Given records START
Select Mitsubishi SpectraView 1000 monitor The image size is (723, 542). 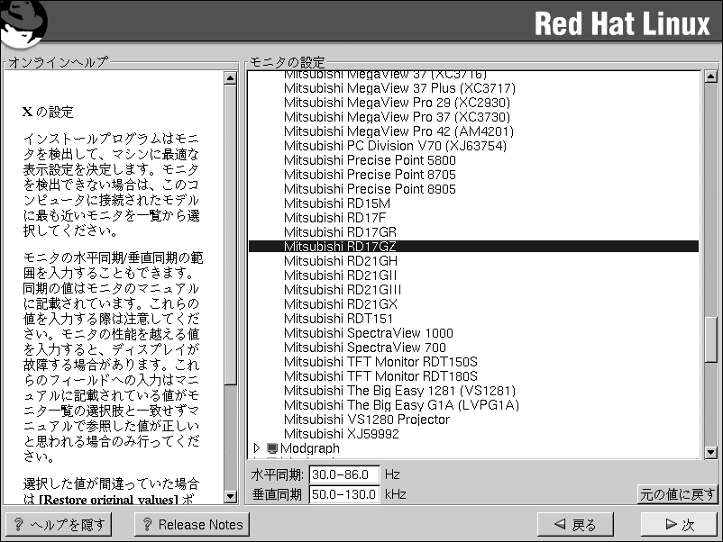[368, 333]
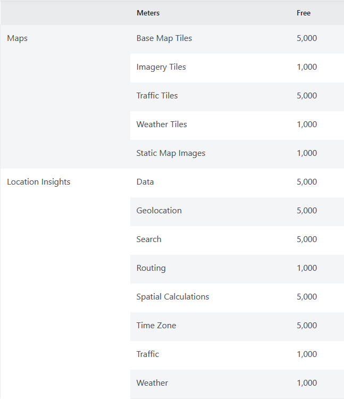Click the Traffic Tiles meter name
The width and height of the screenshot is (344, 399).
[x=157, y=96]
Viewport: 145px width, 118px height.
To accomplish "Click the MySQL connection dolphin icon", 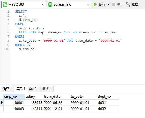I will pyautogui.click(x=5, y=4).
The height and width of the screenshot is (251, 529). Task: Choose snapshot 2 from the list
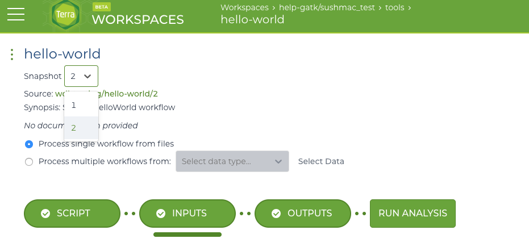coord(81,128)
Given records END
Given records START
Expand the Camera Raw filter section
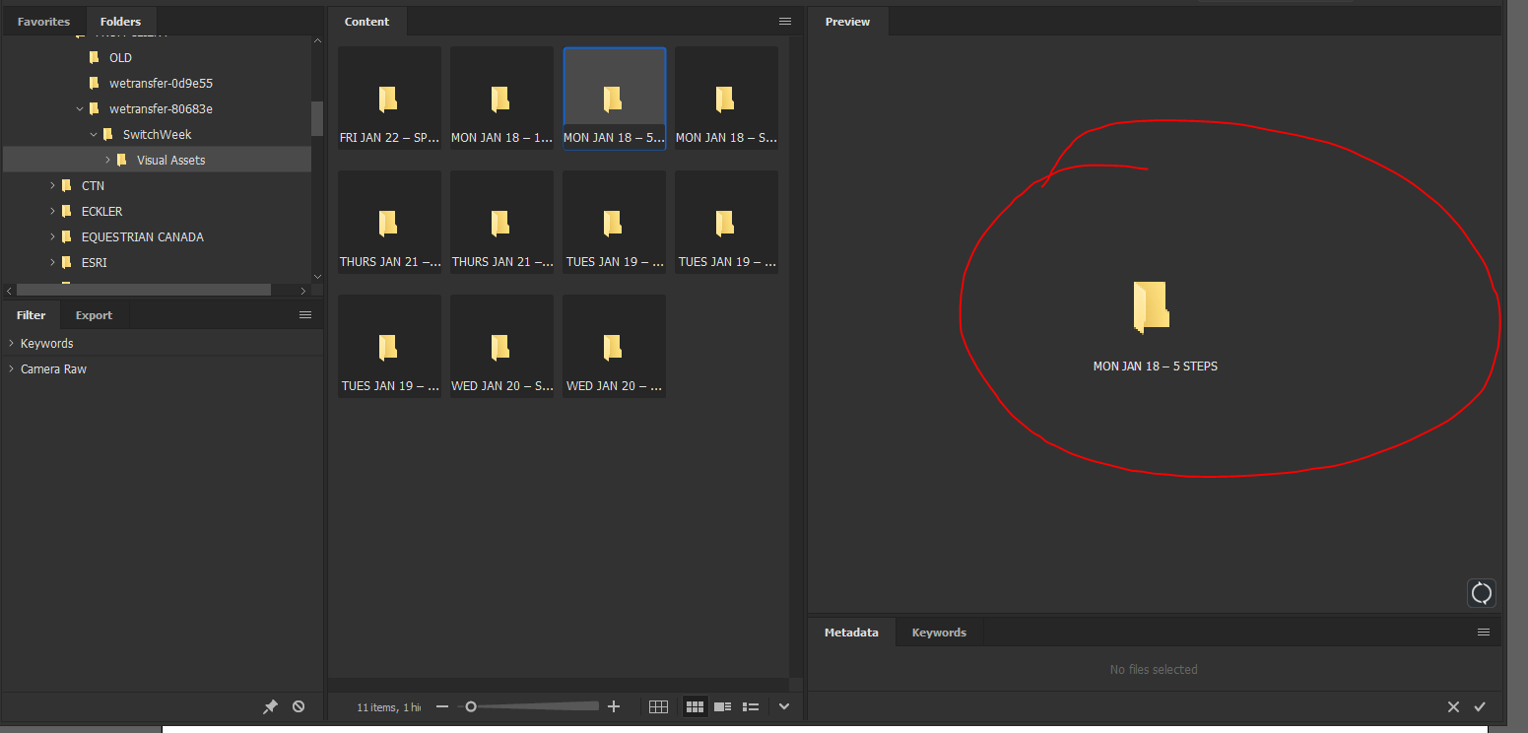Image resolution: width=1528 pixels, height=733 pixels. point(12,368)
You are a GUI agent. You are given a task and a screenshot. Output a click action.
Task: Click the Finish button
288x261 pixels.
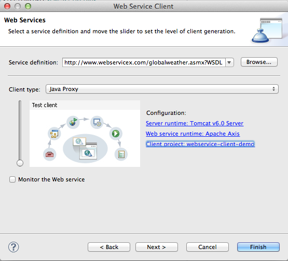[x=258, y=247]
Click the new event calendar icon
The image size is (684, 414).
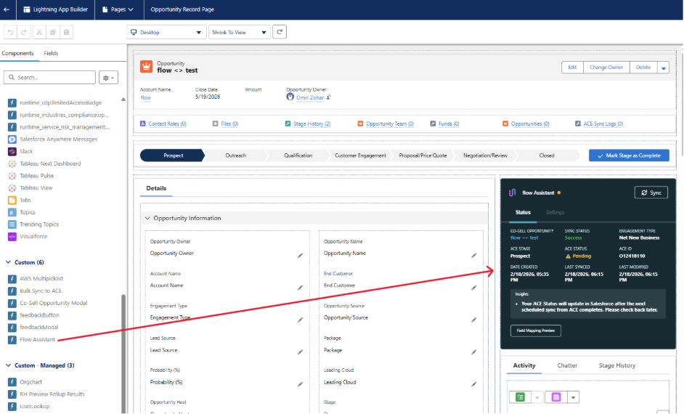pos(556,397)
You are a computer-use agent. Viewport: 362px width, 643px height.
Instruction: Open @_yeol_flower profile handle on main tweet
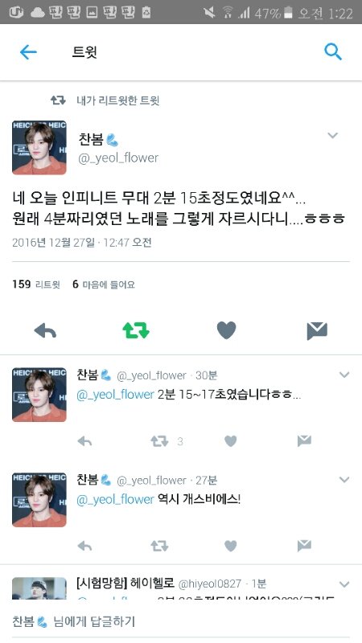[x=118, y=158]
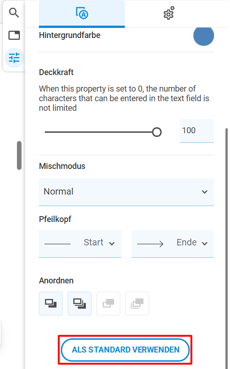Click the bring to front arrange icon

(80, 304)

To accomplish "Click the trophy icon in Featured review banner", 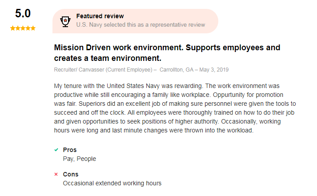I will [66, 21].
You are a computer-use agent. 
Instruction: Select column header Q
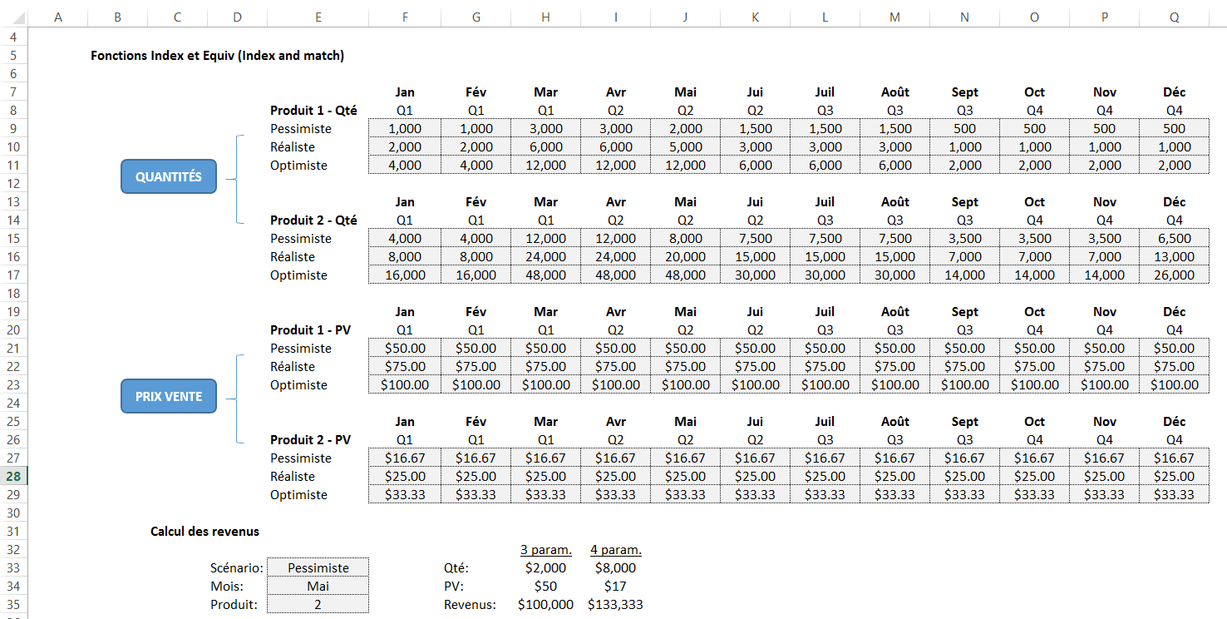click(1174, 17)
Given records END
Given records START
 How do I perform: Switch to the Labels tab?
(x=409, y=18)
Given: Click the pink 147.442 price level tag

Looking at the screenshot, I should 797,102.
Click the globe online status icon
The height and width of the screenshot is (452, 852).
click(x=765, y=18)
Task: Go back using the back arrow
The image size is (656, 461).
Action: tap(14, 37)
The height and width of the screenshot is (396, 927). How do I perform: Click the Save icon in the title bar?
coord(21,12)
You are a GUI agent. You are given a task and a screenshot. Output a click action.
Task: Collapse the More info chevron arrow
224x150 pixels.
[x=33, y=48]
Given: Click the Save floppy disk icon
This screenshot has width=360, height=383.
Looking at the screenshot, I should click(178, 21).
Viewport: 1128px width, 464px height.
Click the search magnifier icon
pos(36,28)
Given records END
Directions
Where a line in the material above holds "Viewport", copy that line.

Written answer
Viewport: 145px width, 118px height.
You are a computer-use agent. Viewport: 362px width, 643px height.
Viewport: 1128px width, 464px height.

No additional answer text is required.